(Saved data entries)
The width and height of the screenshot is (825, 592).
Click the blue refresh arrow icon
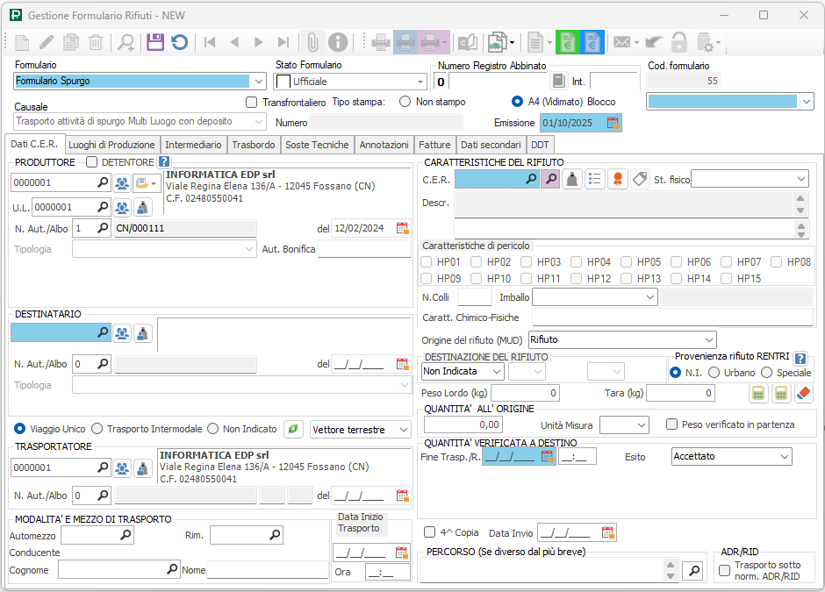(179, 41)
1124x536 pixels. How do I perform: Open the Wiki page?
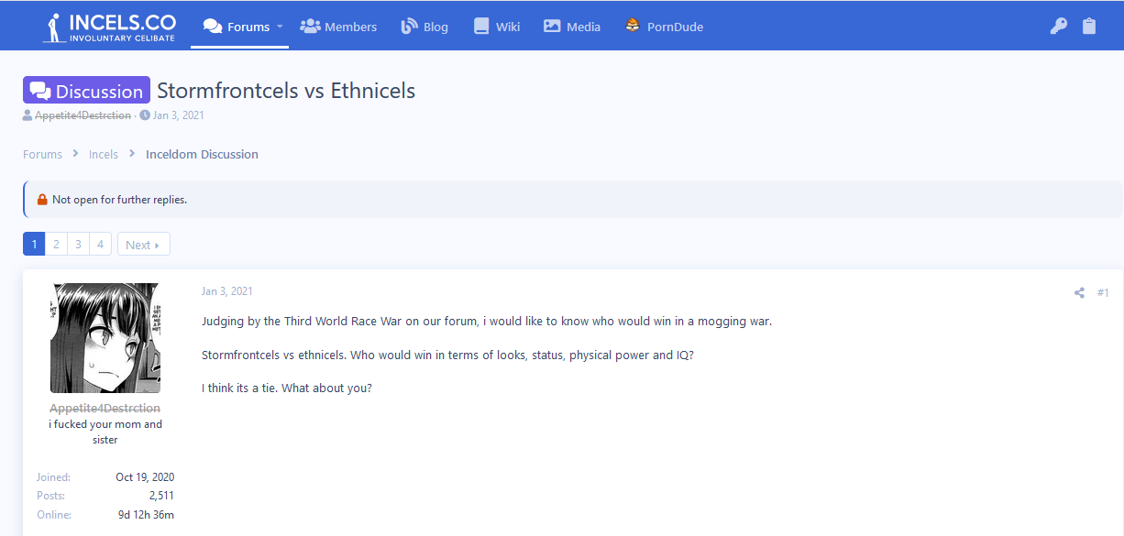(497, 27)
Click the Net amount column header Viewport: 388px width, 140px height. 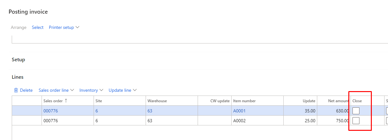334,101
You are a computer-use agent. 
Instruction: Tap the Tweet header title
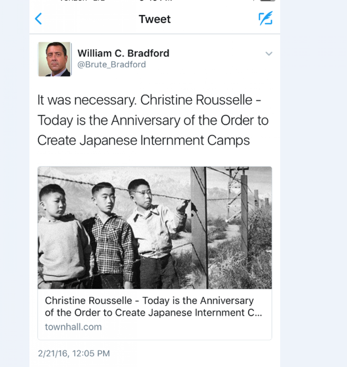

■ Work item ■
The response must restate exactly the lines from the one containing "You are a computer-use agent." through the end of the records above and must leave out all pictures.

■ Solution to this exercise ■
You are a computer-use agent. 
Instruction: Tap the Tweet header title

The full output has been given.